In a well-diversified portfolio, I guess it’s a good sign if something is losing money at any given time.
SavvyFinancialLatina says
Thanks for the intellectual content. I’m staying away from bonds, since I have time to recoup losses. When your young, you can take high risks to get those high rewards.
Pat says
Thanks for saying it’s intellectual! Being young is nice: your knees and back don’t hurt, and you get to be a very-long-term investor.
Kim@eyesonthedollar says
I try to keep a good mix, but most of my investments are long term at this point and mostly stocks. I think rebalancing annually and not getting carried away by talk and market swings is very important. I know people who pulled out of stocks for bonds after 2008 who took a big loss and will likely do so again when rates rise. Emotion has no place in investing
Pat says
That’s so true. Keep the TV turned off and don’t get sucked into the hype.
Alex @ Searching for Happy says
Thanks for the theory on bonds. I shy away from them based on my personal preferences, so I haven’t learned a great deal about them.
Suba @ Wealth Informatics says
The only “safe” investments we have are CDs. We have some savings account but don’t keep much. The CDs are international CDs but they stay in dollar so no forex transactions. Having a CD in another country is still risky but as I grew up in that country I know the banks well and feel safe. Other than that we are pretty aggressive, we still have 90% in stocks in our retirement portfolio. Probably time to rebalance.
Pat says
Wow, I’d love to learn more about how the international CDs work. Not sure if I’d ever really do anything but I’m curious.
Mark Ross says
Bonds can be consider a low risk investment but I think it’s really best for you to shift some of the money you invested on bonds to other investments. But I really think that you just put it on a high yield savings account, that’s the safest bet for you. 🙂
cj says
Pat! Loved your article. “my medium-term money, for
example – I’m not doing much if anything to retirement accounts” Does this mean that mean only for your safe-ish accounts or overall? And, can you point me in the direction of a few of these alternative investments or perhaps give an example? Or shall I simply visit your site? Have a Jolly one, Pat!
Pat says
Thanks CJ. Yes I’m only changing the safe-ish account. For retirement accounts I’ll just let whatever happens happen over the next few years. If the bonds in there lose money I guess I’ll just buy them at a lower price.

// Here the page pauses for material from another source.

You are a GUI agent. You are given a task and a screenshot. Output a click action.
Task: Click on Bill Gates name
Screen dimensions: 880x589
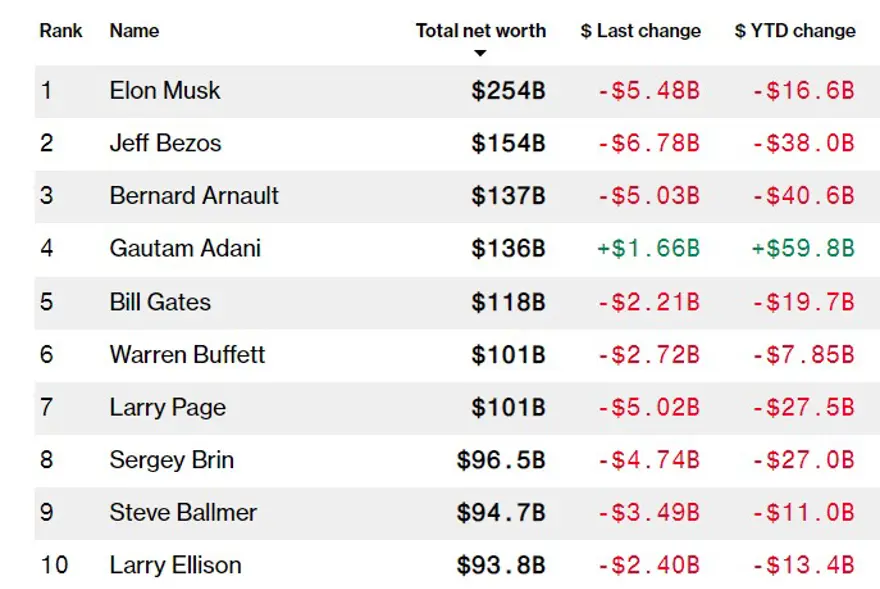[x=160, y=302]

For alternatives I just use a “multialternative” mutual fund to keep it simple. I’m hesitant to suggest any specific one, because I don’t know if I’m smart enough to tell anybody else which particular one is any good. Depending where you have accounts hopefully there’s a good option available. Some people pick individual alternatives and decide how much to put in each but that’s not really my thing.
cj says
Thanks for your reply, Pat, and for clarifying. Much appreciated!
Jon @ MoneySmartGuides says
If you keep a bond until it matures, you are going to get par value for it, regardless what rates do in the interim. Yes, if you sell before maturity, you will get less than face value for the bond, but if you hold to maturity, you will always get face value.
Bryce says
I would not use high-yield bonds for my safe investments. high-yield bonds carry about the same risk as stocks. I personally use CDs for my current safe harbor. I will move back to bonds when their yields are once again substantially better than CDs.
Sam says
Thanks for writing this review! I’ve been intending to start investing with Betterment.